* [WHAT YOU ARE ASKED TO DO]
Copy the material below word for word, keeping every line as it stands.

* [STORED DATA]

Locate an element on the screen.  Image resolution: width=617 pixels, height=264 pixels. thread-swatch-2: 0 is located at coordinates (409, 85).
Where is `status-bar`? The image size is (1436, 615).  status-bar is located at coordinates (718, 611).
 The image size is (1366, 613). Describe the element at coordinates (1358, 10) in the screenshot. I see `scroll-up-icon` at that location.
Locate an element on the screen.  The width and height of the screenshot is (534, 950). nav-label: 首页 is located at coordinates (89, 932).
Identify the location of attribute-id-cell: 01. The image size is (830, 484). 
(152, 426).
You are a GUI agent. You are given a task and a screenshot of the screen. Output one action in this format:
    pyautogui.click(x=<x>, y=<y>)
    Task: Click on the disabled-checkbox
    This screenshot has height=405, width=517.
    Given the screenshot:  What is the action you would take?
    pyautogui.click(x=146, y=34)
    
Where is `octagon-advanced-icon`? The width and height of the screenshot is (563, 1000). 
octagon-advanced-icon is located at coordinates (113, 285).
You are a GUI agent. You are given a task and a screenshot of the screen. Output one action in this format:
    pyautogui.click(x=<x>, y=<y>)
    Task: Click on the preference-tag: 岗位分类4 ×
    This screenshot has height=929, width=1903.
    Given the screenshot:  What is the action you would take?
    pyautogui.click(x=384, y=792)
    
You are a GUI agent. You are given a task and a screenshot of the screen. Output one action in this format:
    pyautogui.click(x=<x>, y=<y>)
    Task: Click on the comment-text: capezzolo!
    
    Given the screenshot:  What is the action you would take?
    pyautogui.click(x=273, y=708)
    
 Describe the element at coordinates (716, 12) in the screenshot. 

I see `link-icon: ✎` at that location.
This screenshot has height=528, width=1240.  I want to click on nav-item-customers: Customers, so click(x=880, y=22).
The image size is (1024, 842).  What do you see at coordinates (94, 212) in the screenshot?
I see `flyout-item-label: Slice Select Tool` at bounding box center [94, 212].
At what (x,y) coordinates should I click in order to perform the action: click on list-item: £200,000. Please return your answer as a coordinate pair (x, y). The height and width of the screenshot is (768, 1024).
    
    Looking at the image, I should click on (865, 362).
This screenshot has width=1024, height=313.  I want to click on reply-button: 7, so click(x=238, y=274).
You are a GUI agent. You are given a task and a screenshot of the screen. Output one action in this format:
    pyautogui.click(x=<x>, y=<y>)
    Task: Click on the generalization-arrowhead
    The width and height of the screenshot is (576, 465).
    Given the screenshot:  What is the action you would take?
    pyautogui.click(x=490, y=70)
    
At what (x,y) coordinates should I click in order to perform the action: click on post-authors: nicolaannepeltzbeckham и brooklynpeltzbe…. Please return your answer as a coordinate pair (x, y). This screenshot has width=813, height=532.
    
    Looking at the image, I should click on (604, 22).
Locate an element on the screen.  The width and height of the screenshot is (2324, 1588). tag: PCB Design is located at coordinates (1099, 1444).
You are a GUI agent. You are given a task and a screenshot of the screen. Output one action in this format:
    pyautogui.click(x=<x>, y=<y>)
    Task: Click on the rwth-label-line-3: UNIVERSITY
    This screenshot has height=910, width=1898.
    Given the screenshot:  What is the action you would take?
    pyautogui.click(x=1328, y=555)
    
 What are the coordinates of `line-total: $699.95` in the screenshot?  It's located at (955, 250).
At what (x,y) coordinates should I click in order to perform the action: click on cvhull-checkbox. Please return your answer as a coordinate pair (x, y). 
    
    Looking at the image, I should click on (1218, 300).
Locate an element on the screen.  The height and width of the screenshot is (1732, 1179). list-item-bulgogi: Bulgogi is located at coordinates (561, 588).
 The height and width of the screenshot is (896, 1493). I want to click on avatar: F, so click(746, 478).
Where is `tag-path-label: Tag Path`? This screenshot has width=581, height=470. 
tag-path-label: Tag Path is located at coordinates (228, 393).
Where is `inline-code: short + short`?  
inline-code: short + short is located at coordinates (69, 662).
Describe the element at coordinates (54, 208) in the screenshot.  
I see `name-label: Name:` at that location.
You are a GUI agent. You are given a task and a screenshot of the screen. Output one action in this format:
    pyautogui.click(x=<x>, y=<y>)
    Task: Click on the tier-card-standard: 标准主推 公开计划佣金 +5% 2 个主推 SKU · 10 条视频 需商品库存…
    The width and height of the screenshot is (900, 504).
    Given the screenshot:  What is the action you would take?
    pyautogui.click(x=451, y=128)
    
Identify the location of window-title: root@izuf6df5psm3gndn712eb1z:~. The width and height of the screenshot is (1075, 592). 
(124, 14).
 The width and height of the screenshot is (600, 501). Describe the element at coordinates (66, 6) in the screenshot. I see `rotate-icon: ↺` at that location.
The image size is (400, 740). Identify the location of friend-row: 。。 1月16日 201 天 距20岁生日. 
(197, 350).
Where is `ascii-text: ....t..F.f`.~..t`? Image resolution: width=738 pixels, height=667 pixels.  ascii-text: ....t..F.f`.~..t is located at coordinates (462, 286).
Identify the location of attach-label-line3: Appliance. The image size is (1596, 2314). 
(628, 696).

* [TASK OUTPUT]
Locate an element on the screen.  Image resolution: width=617 pixels, height=264 pixels. thread-swatch-2: 0 is located at coordinates (409, 85).
Where is `status-bar`? The image size is (1436, 615).  status-bar is located at coordinates (718, 611).
 The image size is (1366, 613). Describe the element at coordinates (1358, 10) in the screenshot. I see `scroll-up-icon` at that location.
Locate an element on the screen.  The width and height of the screenshot is (534, 950). nav-label: 首页 is located at coordinates (89, 932).
Identify the location of attribute-id-cell: 01. The image size is (830, 484). 
(152, 426).
You are a GUI agent. You are given a task and a screenshot of the screen. Output one action in this format:
    pyautogui.click(x=<x>, y=<y>)
    Task: Click on the disabled-checkbox
    This screenshot has height=405, width=517.
    Given the screenshot:  What is the action you would take?
    pyautogui.click(x=146, y=34)
    
Where is `octagon-advanced-icon`? The width and height of the screenshot is (563, 1000). 
octagon-advanced-icon is located at coordinates (113, 285).
You are a GUI agent. You are given a task and a screenshot of the screen. Output one action in this format:
    pyautogui.click(x=<x>, y=<y>)
    Task: Click on the preference-tag: 岗位分类4 ×
    This screenshot has height=929, width=1903.
    Given the screenshot:  What is the action you would take?
    pyautogui.click(x=384, y=792)
    
You are a GUI agent. You are given a task and a screenshot of the screen. Output one action in this format:
    pyautogui.click(x=<x>, y=<y>)
    Task: Click on the comment-text: capezzolo!
    
    Given the screenshot:  What is the action you would take?
    pyautogui.click(x=273, y=708)
    
 Describe the element at coordinates (716, 12) in the screenshot. 

I see `link-icon: ✎` at that location.
This screenshot has height=528, width=1240.  I want to click on nav-item-customers: Customers, so click(x=880, y=22).
The image size is (1024, 842).  What do you see at coordinates (94, 212) in the screenshot?
I see `flyout-item-label: Slice Select Tool` at bounding box center [94, 212].
At what (x,y) coordinates should I click in order to perform the action: click on list-item: £200,000. Please return your answer as a coordinate pair (x, y). The height and width of the screenshot is (768, 1024).
    
    Looking at the image, I should click on (865, 362).
This screenshot has width=1024, height=313.  I want to click on reply-button: 7, so click(x=238, y=274).
You are a GUI agent. You are given a task and a screenshot of the screen. Output one action in this format:
    pyautogui.click(x=<x>, y=<y>)
    Task: Click on the generalization-arrowhead
    The width and height of the screenshot is (576, 465).
    Given the screenshot:  What is the action you would take?
    pyautogui.click(x=490, y=70)
    
At what (x,y) coordinates should I click in order to perform the action: click on post-authors: nicolaannepeltzbeckham и brooklynpeltzbe…. Please return your answer as a coordinate pair (x, y). This screenshot has width=813, height=532.
    
    Looking at the image, I should click on (604, 22).
Locate an element on the screen.  The width and height of the screenshot is (2324, 1588). tag: PCB Design is located at coordinates (1099, 1444).
You are a GUI agent. You are given a task and a screenshot of the screen. Output one action in this format:
    pyautogui.click(x=<x>, y=<y>)
    Task: Click on the rwth-label-line-3: UNIVERSITY
    This screenshot has height=910, width=1898.
    Given the screenshot:  What is the action you would take?
    pyautogui.click(x=1328, y=555)
    
 What are the coordinates of `line-total: $699.95` in the screenshot?  It's located at (955, 250).
At what (x,y) coordinates should I click in order to perform the action: click on cvhull-checkbox. Please return your answer as a coordinate pair (x, y). 
    
    Looking at the image, I should click on (1218, 300).
Locate an element on the screen.  The height and width of the screenshot is (1732, 1179). list-item-bulgogi: Bulgogi is located at coordinates (561, 588).
 The height and width of the screenshot is (896, 1493). I want to click on avatar: F, so click(746, 478).
Where is `tag-path-label: Tag Path`? This screenshot has width=581, height=470. 
tag-path-label: Tag Path is located at coordinates (228, 393).
Where is `inline-code: short + short`?  
inline-code: short + short is located at coordinates (69, 662).
Describe the element at coordinates (54, 208) in the screenshot.  
I see `name-label: Name:` at that location.
You are a GUI agent. You are given a task and a screenshot of the screen. Output one action in this format:
    pyautogui.click(x=<x>, y=<y>)
    Task: Click on the tier-card-standard: 标准主推 公开计划佣金 +5% 2 个主推 SKU · 10 条视频 需商品库存…
    The width and height of the screenshot is (900, 504).
    Given the screenshot:  What is the action you would take?
    pyautogui.click(x=451, y=128)
    
Identify the location of window-title: root@izuf6df5psm3gndn712eb1z:~. The width and height of the screenshot is (1075, 592). 
(124, 14).
 The width and height of the screenshot is (600, 501). Describe the element at coordinates (66, 6) in the screenshot. I see `rotate-icon: ↺` at that location.
The image size is (400, 740). Identify the location of friend-row: 。。 1月16日 201 天 距20岁生日. 
(197, 350).
Where is `ascii-text: ....t..F.f`.~..t`? Image resolution: width=738 pixels, height=667 pixels.  ascii-text: ....t..F.f`.~..t is located at coordinates (462, 286).
Identify the location of attach-label-line3: Appliance. The image size is (1596, 2314). 
(628, 696).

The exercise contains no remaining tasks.